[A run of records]
========================================
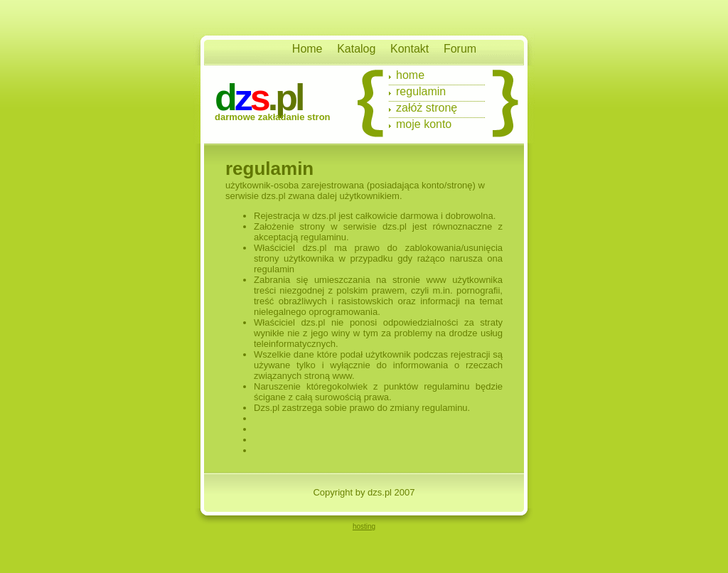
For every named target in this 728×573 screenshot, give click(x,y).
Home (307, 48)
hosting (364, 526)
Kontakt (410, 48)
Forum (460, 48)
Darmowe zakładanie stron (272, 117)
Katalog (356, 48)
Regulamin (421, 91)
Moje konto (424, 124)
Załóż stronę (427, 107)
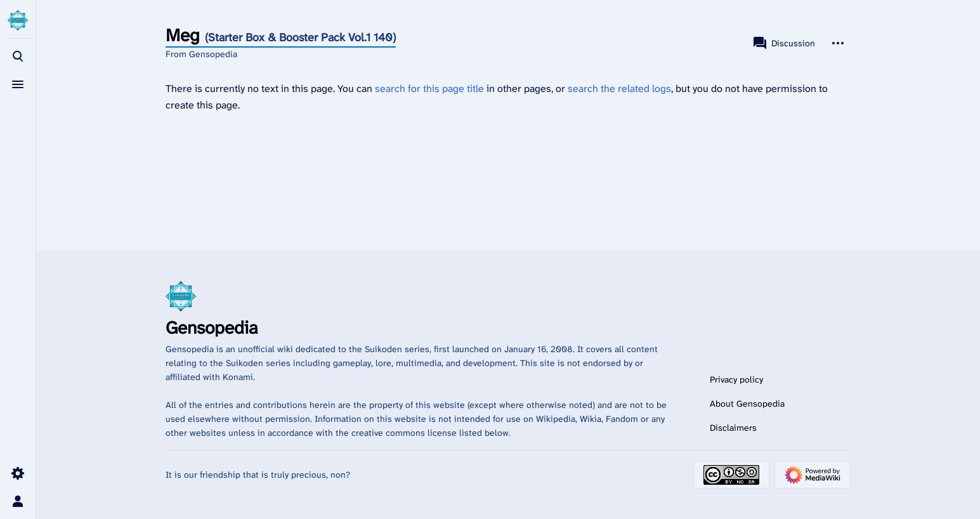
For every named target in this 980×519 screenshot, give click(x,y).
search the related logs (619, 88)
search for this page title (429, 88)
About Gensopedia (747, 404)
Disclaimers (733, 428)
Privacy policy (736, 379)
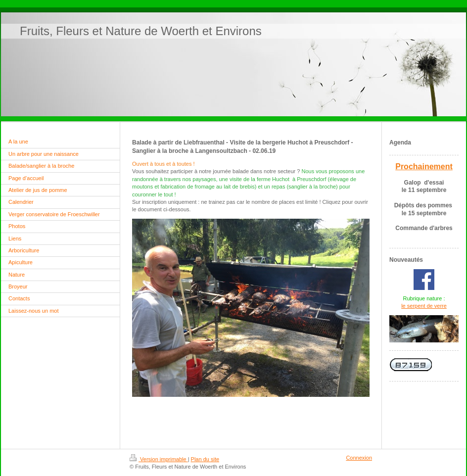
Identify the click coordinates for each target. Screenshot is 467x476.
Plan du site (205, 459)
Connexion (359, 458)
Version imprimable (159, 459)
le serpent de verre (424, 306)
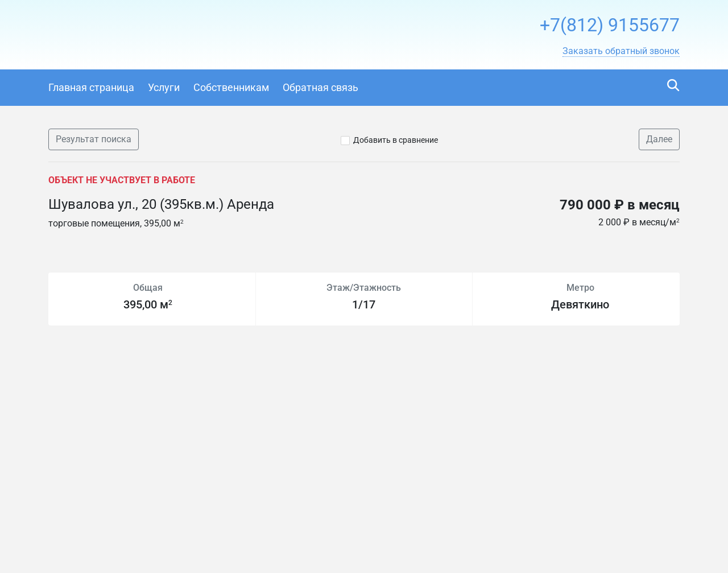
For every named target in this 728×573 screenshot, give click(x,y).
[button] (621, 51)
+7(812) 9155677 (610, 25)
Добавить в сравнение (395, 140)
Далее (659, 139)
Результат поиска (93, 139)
========================================
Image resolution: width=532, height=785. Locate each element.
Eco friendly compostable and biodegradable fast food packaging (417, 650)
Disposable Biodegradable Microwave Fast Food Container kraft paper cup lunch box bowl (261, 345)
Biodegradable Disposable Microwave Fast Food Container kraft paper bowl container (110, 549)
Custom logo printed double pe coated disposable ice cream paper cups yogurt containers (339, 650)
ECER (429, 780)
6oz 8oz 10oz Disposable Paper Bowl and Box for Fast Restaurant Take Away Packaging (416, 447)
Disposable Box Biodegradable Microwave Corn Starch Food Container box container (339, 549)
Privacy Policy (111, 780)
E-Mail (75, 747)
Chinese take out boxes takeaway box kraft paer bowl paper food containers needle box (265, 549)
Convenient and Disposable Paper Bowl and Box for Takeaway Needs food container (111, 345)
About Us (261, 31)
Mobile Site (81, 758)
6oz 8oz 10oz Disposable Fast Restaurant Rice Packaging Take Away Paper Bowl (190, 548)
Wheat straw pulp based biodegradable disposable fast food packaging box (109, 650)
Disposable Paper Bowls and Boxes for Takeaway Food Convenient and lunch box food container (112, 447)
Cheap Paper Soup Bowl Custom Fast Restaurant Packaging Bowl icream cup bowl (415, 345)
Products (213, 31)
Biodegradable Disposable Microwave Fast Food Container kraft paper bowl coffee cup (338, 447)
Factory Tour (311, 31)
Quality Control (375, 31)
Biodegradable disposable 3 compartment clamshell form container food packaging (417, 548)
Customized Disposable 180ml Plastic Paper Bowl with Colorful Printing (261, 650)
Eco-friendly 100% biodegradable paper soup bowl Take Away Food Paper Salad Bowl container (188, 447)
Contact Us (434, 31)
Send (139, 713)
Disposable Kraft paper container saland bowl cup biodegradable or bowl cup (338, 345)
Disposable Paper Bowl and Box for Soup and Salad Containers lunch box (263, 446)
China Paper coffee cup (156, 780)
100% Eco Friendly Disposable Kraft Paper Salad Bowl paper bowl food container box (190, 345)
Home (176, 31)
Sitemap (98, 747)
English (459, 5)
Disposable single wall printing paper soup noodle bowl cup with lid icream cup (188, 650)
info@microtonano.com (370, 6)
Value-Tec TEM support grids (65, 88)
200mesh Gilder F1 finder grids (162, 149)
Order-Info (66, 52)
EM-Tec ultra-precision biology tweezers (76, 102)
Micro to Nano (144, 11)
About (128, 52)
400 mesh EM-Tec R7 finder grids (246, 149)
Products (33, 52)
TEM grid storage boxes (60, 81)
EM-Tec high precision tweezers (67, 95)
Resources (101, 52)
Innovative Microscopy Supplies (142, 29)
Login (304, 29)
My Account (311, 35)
========================================
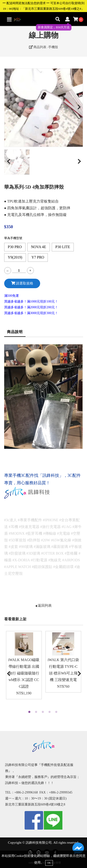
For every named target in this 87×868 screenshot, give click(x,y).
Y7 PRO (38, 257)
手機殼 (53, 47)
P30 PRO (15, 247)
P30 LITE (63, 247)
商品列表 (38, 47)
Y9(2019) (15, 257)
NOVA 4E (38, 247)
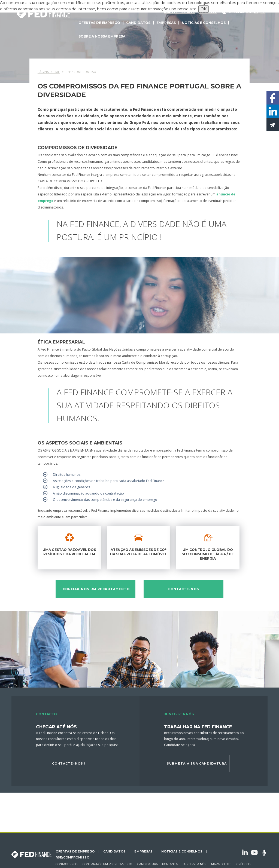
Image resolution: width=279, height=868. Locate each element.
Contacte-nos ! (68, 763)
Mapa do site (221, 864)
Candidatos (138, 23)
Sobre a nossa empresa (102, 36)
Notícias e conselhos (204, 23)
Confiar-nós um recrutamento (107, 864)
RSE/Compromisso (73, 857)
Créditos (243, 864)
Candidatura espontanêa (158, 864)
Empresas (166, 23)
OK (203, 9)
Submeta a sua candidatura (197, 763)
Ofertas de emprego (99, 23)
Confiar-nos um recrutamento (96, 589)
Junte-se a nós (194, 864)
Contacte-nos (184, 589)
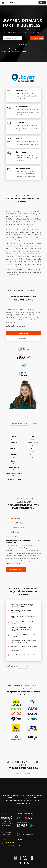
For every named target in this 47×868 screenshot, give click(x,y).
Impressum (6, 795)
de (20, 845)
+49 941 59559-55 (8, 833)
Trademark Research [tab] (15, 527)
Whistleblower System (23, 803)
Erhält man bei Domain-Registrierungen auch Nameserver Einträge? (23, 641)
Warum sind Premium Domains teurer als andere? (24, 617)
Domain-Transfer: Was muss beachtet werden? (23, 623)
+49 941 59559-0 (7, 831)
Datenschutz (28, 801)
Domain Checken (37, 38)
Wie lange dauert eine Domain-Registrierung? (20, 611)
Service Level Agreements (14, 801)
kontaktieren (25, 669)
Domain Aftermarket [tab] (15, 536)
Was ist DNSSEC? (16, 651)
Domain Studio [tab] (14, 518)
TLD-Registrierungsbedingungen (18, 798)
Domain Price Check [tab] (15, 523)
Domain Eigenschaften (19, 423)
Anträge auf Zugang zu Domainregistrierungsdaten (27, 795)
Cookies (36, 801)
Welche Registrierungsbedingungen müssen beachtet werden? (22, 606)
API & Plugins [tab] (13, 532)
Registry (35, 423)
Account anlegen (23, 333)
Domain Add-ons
========================================
**WHAT IS NEEDED:**
Count the lines in the records that contain the string "werden", treating uppercase and lowercase as different. Reply with the number alone.

**WRITTEN RESPONSE:**
2